Hmmm...odd emotions as I write this one. I foolishly let myself get caught up in an abortion debate on BBC. I say foolish because I learned long ago that no matter what stance you take neither side is going to be swayed so I usually skip those threads. But I didn't skip it and in a matter of hours it's got over 100 posts. One gal posted a graphic pic on there and it was followed by another lady posting a pic of her baby she had lost at 22 weeks. She didn't say how or why the baby had died. Anyways, it of course got me thinking about my Autumn Rose. And when she died the hospital had mentioned shadow grief, about how important dates would be harder for me. Well her due date was on May 19th, and I can honestly say I hadn't though about her due date until just today. How on earth did I not think of it in the last four days? It bothers me that I am so busy that I had forgotten. Especially since we've got it on our long list of things to accomplish this weekend to put something new out on her grave. I've thought of her, just not about her due date. Last year it weighed heavily on me. I'm sure Ashley has helped me immensely in moving on.

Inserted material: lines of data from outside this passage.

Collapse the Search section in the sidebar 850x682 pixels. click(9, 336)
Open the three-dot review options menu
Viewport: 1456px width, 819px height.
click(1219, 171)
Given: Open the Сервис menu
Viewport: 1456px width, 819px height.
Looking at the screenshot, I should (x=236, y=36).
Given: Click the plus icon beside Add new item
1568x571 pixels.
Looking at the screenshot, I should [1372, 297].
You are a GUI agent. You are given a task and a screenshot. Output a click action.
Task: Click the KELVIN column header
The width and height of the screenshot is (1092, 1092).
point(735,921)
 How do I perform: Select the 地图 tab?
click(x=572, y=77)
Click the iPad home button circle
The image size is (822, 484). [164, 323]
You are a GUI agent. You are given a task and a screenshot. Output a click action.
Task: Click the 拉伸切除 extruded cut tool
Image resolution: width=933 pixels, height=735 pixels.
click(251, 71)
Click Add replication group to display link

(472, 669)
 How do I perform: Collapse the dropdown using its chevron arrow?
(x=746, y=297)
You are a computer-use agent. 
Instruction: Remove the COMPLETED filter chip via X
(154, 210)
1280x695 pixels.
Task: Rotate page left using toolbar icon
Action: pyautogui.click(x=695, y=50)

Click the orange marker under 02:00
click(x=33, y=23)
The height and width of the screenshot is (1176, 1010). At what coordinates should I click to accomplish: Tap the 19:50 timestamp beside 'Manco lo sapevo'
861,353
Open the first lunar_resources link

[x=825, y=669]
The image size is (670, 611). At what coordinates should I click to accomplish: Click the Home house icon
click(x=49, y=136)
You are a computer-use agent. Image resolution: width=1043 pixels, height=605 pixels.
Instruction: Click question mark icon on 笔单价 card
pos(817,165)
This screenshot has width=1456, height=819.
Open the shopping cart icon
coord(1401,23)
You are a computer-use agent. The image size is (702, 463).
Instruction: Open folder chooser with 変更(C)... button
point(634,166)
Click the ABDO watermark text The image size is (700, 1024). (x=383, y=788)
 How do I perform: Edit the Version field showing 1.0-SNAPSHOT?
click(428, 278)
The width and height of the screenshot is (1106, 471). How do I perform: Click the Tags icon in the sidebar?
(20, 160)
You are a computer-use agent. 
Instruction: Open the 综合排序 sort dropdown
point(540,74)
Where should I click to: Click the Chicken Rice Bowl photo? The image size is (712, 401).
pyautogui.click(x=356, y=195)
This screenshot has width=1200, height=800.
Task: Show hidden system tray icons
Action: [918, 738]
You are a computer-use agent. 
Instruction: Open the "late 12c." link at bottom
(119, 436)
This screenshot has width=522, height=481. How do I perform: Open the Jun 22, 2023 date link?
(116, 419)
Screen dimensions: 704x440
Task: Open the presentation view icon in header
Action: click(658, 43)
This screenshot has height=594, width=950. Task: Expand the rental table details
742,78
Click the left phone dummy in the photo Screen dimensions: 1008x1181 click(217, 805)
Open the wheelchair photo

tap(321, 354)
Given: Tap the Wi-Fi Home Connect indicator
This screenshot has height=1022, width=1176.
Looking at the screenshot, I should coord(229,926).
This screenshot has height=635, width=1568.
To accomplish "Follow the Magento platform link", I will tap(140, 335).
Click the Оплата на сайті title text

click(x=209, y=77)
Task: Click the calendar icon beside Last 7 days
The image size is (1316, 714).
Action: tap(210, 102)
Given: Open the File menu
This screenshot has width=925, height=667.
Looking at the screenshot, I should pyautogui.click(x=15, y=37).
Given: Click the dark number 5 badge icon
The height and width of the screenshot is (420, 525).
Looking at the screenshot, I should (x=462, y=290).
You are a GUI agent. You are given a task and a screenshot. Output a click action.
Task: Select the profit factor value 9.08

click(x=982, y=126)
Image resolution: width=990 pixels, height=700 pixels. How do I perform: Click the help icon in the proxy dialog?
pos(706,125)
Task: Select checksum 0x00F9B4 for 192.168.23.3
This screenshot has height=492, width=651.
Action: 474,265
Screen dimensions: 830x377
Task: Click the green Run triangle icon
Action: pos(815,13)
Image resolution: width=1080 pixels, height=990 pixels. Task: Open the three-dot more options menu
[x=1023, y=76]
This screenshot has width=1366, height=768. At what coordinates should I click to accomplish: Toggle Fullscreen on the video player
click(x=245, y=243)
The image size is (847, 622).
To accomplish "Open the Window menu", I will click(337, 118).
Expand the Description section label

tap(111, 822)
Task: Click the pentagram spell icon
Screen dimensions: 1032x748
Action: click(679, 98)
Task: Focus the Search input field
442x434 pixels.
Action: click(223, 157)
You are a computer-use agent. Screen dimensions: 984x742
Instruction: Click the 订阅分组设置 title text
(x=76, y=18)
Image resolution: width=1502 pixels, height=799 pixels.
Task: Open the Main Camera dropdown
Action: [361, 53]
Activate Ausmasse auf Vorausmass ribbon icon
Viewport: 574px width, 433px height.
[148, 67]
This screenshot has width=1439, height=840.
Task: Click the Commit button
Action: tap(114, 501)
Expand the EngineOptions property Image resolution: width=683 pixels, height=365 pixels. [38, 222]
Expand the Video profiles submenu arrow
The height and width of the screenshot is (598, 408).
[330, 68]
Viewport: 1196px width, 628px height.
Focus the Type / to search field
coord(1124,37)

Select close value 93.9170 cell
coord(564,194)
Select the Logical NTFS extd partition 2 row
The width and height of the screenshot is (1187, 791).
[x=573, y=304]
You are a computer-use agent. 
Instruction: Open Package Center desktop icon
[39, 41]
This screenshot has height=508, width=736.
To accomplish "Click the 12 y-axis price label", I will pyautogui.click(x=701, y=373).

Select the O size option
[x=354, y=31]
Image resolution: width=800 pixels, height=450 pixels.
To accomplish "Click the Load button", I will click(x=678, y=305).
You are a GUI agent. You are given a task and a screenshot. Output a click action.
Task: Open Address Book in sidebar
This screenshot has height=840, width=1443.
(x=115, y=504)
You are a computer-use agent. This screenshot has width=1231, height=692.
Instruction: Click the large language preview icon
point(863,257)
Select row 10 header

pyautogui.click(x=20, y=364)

It's just crazy. I love my darling, precious, and just sweet sweet Ashley so much. If my prayers had been answered and Autumn were here I wouldn't have my Ashley. I just don't understand life sometimes. Having her here, I've easily forgotten about the struggles with Autumn, and I've already forgotten how scared I was when I was pregnant with Ashley. I've forgotten that we didn't know she was a girl until she was born. It seems like she's been with us forever and in the next sentence I'll tell you I can't believe she is really here. I've forgotten about the Heaven-Help-Me blog (still gotta get that printed). I've forgotten that it felt like I was going to be pregnant forever.
*side note* I hear a child talking upstairs. It freaked me out momentarily.
I hope all of this makes sense. Tired brain...must go back to bed.